The 17th century French mathematician and philosopher Blaise Pascal once wrote, “The sole cause of man’s unhappiness is that he does not know how to stay quietly in his room.” Now it may be that Pascal was never able to get his ball through the windmill on the seventh hole and the ensuing frustration led him to a need for quiet contemplation. I think that Pascal points to one of our cultural weaknesses, the need for constant action and stimulation, made worse by the fact that, even if I am quietly in my room, I can whip out a smartphone or tablet for a quick game of Angry Birds.
We put value in productivity, getting things done. I keep a daily and weekly to-do list and it never empties, but there is satisfaction in crossing something off. We are taught to take care of business even when we are on vacation. We are taught that the more you do, the better you are. In vacation terms, the more things you do, the better the vacation is.
We have lost the ancient idea that there is great value in doing nothing. I don’t mean doing nothing for the rest of your life which I would define as laziness or sloth. I mean doing nothing as a purposeful pause from activity in order to simply be. Some might call it Sabbath. Some might call it retreat. Some might call it mindfulness. Some might recall the words of Psalm 46, “Be still and know that I am God.” I call it prayer and find that I encounter the divine most deeply in stillness and silence.

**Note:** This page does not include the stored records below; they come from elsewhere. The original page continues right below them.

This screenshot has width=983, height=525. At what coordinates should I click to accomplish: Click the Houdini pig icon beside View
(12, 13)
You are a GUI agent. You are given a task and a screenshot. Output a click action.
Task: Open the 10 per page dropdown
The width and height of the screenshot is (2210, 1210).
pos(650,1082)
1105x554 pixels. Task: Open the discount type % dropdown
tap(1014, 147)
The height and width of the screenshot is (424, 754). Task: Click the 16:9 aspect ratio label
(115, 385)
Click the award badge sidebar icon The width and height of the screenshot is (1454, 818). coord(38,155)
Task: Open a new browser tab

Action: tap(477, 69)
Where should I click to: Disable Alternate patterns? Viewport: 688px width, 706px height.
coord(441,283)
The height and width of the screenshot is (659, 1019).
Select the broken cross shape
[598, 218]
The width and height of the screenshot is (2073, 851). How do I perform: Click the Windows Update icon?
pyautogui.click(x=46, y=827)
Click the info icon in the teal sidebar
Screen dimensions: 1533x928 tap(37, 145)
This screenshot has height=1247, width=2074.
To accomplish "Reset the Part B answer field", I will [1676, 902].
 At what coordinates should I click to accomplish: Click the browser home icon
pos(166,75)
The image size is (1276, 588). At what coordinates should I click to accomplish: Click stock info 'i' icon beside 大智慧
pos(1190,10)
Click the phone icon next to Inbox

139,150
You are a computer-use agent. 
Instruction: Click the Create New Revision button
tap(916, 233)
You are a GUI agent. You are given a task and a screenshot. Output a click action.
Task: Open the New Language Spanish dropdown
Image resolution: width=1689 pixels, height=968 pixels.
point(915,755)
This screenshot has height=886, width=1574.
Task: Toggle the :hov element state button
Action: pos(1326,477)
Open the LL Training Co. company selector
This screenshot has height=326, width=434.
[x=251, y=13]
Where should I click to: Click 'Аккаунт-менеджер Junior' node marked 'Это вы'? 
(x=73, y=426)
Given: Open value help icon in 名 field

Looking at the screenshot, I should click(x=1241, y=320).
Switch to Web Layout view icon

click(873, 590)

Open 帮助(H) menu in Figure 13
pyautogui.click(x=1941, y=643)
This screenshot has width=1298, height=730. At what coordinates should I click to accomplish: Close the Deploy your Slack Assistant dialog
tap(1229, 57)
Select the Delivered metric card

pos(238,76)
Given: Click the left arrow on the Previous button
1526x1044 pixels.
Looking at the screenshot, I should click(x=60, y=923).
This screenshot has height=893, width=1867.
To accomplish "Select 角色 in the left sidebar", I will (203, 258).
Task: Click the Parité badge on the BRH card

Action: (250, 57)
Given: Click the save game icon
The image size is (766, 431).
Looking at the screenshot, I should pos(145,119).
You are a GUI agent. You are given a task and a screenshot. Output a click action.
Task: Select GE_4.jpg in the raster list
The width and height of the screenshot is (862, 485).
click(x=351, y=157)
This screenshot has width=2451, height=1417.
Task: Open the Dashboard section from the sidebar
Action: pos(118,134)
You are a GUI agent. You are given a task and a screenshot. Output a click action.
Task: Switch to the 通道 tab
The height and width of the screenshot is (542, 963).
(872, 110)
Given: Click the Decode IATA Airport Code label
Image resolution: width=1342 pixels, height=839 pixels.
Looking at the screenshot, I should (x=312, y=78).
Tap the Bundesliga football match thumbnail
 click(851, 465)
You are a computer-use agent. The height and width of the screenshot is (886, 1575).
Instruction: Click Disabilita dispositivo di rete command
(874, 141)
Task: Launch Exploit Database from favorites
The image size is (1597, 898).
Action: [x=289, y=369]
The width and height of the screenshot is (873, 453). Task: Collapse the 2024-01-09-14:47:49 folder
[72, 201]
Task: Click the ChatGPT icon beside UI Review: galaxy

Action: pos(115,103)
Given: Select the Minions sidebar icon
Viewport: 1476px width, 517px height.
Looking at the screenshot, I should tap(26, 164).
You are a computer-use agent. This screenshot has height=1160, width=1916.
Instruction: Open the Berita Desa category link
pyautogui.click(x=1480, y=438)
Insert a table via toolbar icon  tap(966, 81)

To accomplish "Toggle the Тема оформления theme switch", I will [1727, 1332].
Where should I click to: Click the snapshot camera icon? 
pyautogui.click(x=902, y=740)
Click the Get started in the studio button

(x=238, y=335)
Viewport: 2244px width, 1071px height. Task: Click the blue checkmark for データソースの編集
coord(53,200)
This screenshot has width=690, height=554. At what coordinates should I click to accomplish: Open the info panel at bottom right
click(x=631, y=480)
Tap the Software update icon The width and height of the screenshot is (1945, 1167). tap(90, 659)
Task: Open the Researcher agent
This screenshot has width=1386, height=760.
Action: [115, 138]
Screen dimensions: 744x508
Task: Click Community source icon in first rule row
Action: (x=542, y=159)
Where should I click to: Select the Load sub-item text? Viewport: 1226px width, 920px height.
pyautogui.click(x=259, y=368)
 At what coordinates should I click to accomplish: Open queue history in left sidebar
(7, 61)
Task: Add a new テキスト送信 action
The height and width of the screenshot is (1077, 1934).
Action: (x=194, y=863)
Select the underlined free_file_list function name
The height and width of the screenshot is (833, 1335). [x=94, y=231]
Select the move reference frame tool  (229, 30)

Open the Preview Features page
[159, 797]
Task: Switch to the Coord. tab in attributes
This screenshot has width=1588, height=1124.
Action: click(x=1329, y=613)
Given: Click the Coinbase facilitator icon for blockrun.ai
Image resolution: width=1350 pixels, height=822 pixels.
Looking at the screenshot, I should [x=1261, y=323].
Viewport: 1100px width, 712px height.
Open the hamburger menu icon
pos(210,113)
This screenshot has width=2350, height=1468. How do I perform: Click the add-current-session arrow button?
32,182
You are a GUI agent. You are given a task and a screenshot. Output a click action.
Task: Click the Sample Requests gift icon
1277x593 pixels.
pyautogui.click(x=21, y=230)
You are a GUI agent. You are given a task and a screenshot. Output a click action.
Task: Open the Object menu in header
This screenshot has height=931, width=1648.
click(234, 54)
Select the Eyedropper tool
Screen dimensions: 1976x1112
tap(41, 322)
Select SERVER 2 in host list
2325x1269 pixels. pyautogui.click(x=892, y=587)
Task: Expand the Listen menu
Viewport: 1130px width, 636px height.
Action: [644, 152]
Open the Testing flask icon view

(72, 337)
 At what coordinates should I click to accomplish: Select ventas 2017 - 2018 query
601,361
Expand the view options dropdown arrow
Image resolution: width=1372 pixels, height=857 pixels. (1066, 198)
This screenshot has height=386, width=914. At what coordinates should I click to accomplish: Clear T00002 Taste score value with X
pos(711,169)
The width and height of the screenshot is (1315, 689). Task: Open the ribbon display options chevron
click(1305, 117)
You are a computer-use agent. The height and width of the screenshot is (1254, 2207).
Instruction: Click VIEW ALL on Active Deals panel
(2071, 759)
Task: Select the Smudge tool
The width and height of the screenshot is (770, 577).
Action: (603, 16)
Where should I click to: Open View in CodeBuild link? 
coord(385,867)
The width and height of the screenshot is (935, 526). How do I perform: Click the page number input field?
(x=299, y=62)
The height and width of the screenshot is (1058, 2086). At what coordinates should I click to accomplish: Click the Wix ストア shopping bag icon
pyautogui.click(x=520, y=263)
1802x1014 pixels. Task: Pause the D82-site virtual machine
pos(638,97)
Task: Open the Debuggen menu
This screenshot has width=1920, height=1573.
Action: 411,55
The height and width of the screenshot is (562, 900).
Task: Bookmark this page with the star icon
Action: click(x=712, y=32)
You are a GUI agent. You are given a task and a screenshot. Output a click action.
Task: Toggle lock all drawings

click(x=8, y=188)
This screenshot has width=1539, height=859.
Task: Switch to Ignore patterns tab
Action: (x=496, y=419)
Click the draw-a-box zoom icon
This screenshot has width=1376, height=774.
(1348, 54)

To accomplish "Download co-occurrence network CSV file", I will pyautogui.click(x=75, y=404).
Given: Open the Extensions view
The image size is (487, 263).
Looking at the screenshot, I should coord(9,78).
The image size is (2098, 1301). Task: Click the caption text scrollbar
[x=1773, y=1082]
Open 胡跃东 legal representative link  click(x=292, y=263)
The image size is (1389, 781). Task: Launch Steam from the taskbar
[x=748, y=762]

Cape Cod is a brilliant place for doing nothing. You can do nothing at any number of beaches. You can do nothing at sunset on the Quisset Knob. You can do nothing in the cedar swamp by Marconi Beach. You can do nothing at the top of the Pilgrim Monument (though you had to do something to get there.) You can do nothing overlooking ponds, dunes and piping plovers. You can do nothing on quiet trails through the forest. There are so many opportunities for doing nothing.
So go ahead and do nothing, even for a short time. For at least ten minutes, turn off your electronic devices and put down that book (reading counts as doing). Sit on a bench or a comfortable chair or on warm sand. Then do nothing. Breathe. Listen. Watch. Let the thoughts of what you could be doing or should be doing pass by; they can wait. Breathe. Listen. Watch. Be still. For a few moments, embrace the joy of doing nothing. Every day. Do nothing. It is good. It is a gift.
Do nothing. Then do something. Pascal wasn’t advocating that we should spend our whole lives quietly in our rooms. He was suggesting that we need to learn to be comfortable in stillness and silence. Before we can truly and honestly engage with another person, we need to be comfortable with ourselves. Before we can be fully present doing something, we need to be content doing nothing.
So do nothing this summer and then embrace all the wonderful things that there are to be done on Cape Cod. Go to that concert. Read that book. Take that swim. Knock one through the windmill in honor of Pascal. Do nothing and then do something joyful.
But don’t stop there. Go home and do nothing as well. Doing nothing can change the way you look at the world. Doing nothing has inspired the works of poets, playwrights and novelists. It has strengthened the work of social activists and environmentalists. It has been part of the rhythm of life of the saints and mystics of many religious traditions. Do nothing and then do something meaningful.
I am going to do nothing this summer and I hope you will too. There is great value in doing nothing.